« Une grammaire pour cesser d’exister », livre d’Amélie Durand, lu par Bruno Fern

« On ne peut qu’être intrigué par les liens entre titre et texte, écrit Bruno Fern dans cette note de lecture.

Pratiquer correctement une langue suppose d’en respecter la grammaire ; au-delà de cette dimension linguistique, occuper une place en société implique de se conformer à un certain nombre de règles. Dans ce premier livre (1), Amélie Durand relie explicitement ces deux pôles puisqu’elle relate une tentative de disparition sociale à travers une suite de dix-neuf brefs chapitres dont les titres correspondent à des notions grammaticales (2). On ne peut qu’être intrigué par les liens entre titre et texte, même si des associations viennent à l’esprit, le plus souvent drolatiques – ainsi, L’accord dans le groupe nominal expose les mésententes au sein d’un couple où la désignation du partenaire suffit à indiquer la distance : « Mon colocataire est coopératif, d’une certaine façon. Il ne comprend pas vraiment ce que je fais mais il ne cherche pas non plus à m’en empêcher. » et Les modificateurs propositionnels évoque des événements venant soudain troubler une réalité a priori des plus banales : « Quand on revient au Lavomatic, parfois le linge est devenu tout rose ou une dame a un coin de notre pull préféré qui dépasse de son sac à provisions. »

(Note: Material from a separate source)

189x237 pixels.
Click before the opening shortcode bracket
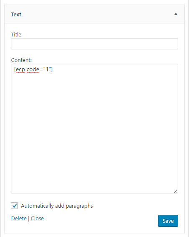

La narratrice, qui s’exprime autant à la première personne du singulier qu’à la troisième (avec le pronom justement dit indéfini), est une jeune femme qui, depuis l’enfance, ne cesse pas de se heurter aux exigences de la vie collective dont l’usage ordinaire du langage est l’un des passages obligés : « Et à peine j’ai parlé qu’il me faut déjà parler encore, parce qu’il semble que, quand ils m’entendent leur parler, les colocataires en déduisent toujours que c’est moi qui leur parle, et qu’une très grande partie de leur considération pour moi vient de cette conviction qu’ils ont. » Les mécanismes psychologiques peu à peu mis en place par le personnage central pour satisfaire les attentes d’autrui tout en y échappant au maximum sont comparés à ceux d’objets techniques (triple distillateur à whisky, premier ordinateur électronique, orgue de cinéma et machine à laver – son linge sale en famille ?) dont l’utilisation ne se révèle guère pratique : « La désuétude de mon intérieur m’apparaît, criarde et nue, quand, pour pouvoir demander à mon colocataire où il a rangé le nouveau tube de dentifrice, il faut que j’opère le branchement d’un tube sur un autre tube que je dois choisir parmi dix-huit-mille-neuf-cent-quatre-vingt-dix-neuf tubes d’apparence identique. »
Comme on a pu le constater, au fil de ces proses subtilement enchaînées, Amélie Durand fait preuve d’un humour pince-sans-rire empreint d’auto-dérision et un tel positionnement lui permet d’éviter tout pathos malgré la gravité pourtant évidente du propos. En effet, l’effacement auquel la narratrice dit aspirer renvoie non seulement à une certaine condition féminine dans laquelle l’accès à la parole serait limité (« C’est terrible mais il faut bien que je me le dise : ma mère n’était, sans doute, que quelqu’un d’effacé. ») mais aussi à une difficulté fondamentale d’être au monde qui constitue fréquemment l’une des origines de l’écriture. En cela, même si la grammaire est ici étrangement définie comme « une technique pour passer inaperçue », sa maîtrise indéniable par l’auteure est peut-être l’une de ses meilleures façons d’exister.

Bruno Fern
Amélie Durand, Grammaire pour cesser d’exister, éditions le Sabot, septembre 2022, 40 pages, 8 €


1. Jusqu’à présent, Amélie Durand avait publié des textes dans des revues aussi diverses que ses différentes biographies – cf. Amélie Durand / Maison des écrivains et de la littérature  et Amélie Durand – Babelio
2. Extraites de la Grammaire méthodique du français (PUF).